Die Sicherheit der Konsumentinnen und Konsumenten steht im Mittelpunkt. Ziel der Koalitionspartner ist es ja, dass die komplette Lieferkette transparent nachverfolgt werden kann – von der Pflanze bis zur Verkaufsstelle. Deshalb spricht vieles dafür, auch den Cannabisanbau in Deutschland unter strengen Regeln zu erlauben. Möglicherweise können wir beim Anbau auch andere europäische Länder einbeziehen. Jedenfalls dürfen wir nicht den Fehler der Niederlande wiederholen.

Was meinen Sie?

Unsere Nachbarn haben Cannabis legalisiert, ohne sich darum zu kümmern, wo der Stoff herkommt. Das hat die organisierte Kriminalität enorm gestärkt und zu einer erschütternden Eskalation der Gewalt geführt. Wir müssen – und werden – höllisch aufpassen, dass uns das nicht passiert.

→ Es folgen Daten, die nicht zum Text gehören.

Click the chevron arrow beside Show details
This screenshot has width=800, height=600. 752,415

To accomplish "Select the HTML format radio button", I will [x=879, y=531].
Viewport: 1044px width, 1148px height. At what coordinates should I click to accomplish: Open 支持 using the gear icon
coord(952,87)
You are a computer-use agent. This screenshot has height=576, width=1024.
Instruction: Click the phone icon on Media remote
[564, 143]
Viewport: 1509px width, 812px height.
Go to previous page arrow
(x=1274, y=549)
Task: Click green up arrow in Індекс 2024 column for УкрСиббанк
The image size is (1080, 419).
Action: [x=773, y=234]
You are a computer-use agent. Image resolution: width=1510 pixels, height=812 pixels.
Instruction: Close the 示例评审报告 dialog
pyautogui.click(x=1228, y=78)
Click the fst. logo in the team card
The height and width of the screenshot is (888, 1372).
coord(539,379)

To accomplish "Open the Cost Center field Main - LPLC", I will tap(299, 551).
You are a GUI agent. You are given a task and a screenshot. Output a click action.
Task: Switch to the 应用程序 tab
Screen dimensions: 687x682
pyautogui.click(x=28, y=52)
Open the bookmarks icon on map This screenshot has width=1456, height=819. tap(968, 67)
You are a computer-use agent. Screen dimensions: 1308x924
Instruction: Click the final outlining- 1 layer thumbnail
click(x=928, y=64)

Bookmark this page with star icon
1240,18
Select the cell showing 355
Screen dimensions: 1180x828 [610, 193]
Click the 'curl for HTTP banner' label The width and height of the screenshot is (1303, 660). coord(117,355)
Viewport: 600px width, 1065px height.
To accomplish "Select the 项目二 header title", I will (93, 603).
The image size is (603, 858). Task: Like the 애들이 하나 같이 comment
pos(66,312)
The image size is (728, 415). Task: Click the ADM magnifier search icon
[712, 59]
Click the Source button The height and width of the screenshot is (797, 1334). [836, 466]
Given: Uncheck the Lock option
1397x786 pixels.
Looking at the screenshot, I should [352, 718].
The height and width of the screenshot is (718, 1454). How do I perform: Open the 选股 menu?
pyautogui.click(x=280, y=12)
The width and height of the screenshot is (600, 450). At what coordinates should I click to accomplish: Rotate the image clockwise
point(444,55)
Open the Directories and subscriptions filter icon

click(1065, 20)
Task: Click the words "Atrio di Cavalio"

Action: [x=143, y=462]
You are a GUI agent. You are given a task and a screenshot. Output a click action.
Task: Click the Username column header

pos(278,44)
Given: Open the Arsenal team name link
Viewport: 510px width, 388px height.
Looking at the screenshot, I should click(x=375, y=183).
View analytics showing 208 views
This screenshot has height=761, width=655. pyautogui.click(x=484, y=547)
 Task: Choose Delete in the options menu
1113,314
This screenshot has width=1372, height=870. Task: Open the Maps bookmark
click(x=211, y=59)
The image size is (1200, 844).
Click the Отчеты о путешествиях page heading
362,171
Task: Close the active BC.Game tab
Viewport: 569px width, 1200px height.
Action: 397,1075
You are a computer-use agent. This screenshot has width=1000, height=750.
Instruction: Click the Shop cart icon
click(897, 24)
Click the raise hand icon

Sie haben auch bei Heroin, Kokain und anderen illegalen Drogen für einen Richtungswechsel plädiert. Wie soll der aussehen?

Wir dürfen die Suchtkranken nicht mit ihren Problemen allein lassen. Hier möchte ich, dass nicht Repression, sondern Schutz und Hilfe für die Abhängigen im Vordergrund stehen. Das Strafrecht ist doch kein Medikament und keine Therapie. Wir müssen die Menschen stark machen und die gesundheitlichen Risiken der Sucht reduzieren. Deshalb unterstütze ich das Drug-Checking, also die Möglichkeit für Konsumenten, ihre Drogen analysieren zu lassen. Ich möchte von Anfang an klar machen, dass ich es ernst meine mit dem Richtungswechsel.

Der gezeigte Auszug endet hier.